Secondo i dati forniti dall’ European Audiovisual Observatory, il box office totalizzato nel 2014 dai 28 stati membri dell’Unione Europea si è attestato a 6,32 miliardi di euro. Si tratta di una lieve crescita di 40 milioni di euro (+0,6%) rispetto al 2013. Ma nonostante il risultato stabile, il 2014 segna comunque il secondo incasso complessivo più basso degli ultimi cinque anni. Tra i Paesi che hanno riscosso le migliori performance ai botteghini figurano Francia (+7% rispetto al 2013), Spagna (+3% rispetto al 2013) e Polonia (+9,7% rispetto all’anno prima), mentre i risultati peggiori sono stati registrati in Italia (-7,1% rispetto al 2013) e in Germania (-4,2% rispetto al 2013).
A trainare il box office europeo sono ancora una volta i sequel e gli spin-off. A riscuotere gli incassi più alti sono stati Lo Hobbit – La battaglia delle cinque armate (22,7 milioni di presenze), Hunger Games: Il canto della rivolta – Parte 1 (20,1 milioni di presenze) e Dragon Trainer 2 (17,5 milioni di presenze). Tra i maggiori successi europei ricordiamo la commedia francese Non sposate le mie figlie! e l’action di Luc Besson, Lucy, che hanno registrato rispettivamente 17,1 e 15,2 milioni di biglietti venduti in Europa. Sorprendenti anche i risultati della commedia spagnola Ocho apellidos vascos (9,3 milioni di presenze), che ha registrato il più alto incasso di sempre del cinema spagnolo, e dell’inglese Paddington (7,7 milioni di presenze).
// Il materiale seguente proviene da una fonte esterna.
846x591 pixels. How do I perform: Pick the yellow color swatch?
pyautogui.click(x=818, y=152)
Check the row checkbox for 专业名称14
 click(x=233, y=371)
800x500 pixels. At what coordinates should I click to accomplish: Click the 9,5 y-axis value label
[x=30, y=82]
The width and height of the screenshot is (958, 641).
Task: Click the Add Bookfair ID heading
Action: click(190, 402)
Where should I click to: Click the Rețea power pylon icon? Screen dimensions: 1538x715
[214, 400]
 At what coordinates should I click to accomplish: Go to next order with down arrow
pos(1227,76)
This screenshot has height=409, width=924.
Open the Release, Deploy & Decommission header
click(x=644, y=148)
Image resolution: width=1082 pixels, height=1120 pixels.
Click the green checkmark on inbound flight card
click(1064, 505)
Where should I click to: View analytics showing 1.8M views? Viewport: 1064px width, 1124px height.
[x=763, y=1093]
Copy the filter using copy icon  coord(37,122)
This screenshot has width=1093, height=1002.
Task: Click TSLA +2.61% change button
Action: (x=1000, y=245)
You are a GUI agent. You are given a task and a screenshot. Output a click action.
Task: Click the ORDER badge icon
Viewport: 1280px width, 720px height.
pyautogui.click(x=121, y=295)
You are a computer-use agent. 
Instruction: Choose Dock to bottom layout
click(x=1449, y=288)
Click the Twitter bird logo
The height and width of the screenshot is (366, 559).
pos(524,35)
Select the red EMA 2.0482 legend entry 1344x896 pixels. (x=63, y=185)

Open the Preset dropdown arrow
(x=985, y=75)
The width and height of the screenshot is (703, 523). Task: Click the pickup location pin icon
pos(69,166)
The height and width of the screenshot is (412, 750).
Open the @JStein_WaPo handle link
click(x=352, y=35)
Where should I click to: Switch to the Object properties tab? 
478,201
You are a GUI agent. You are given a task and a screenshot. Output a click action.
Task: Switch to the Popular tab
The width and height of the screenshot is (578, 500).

La quota di mercato dei film europei ha assistito a una crescita significativa dal 26% del 2013 al 33% del 2014 (il risultato più alto dal 1996). Un risultato reso possibile anche grazie alla flessione subìta dalla quota di mercato dei film americani, scesa dal 69% del 2013 al 63% del 2014. Va notato, però, un calo di presenze dei top title del 2014 rispetto a blockbuster degli anni precedenti come Skyfall (42,7 milioni di presenze nel 2012), Harry Potter e i doni della morte – Parte 2 (38 milioni di presenze nel 2011) e Avatar (51,9 milioni di presenze nel 2010). Secondo l’European Audiovisual Observatory, l’anno scorso sono stati prodotti 1.600 titoli in Europa (nel 2013 ne sono stati realizzati 1.587), di cui 1.118 film e 485 documentari. Su questi titoli, il 32% erano co-produzioni, mentre il 68% erano produzioni nazionali. Da un’indagine di Media Salles emerge, inoltre, che nel 2014 sono stati 1.858 gli schermi europei passati al digitale, per un totale di 27.899 sale. Alla fine dell’anno, quindi, il parco sale europeo digitalizzato ammontava al 92% del totale schermi. Il prezzo medio del biglietto del cinema resta fisso a 6,9 euro (stabile dal 2012).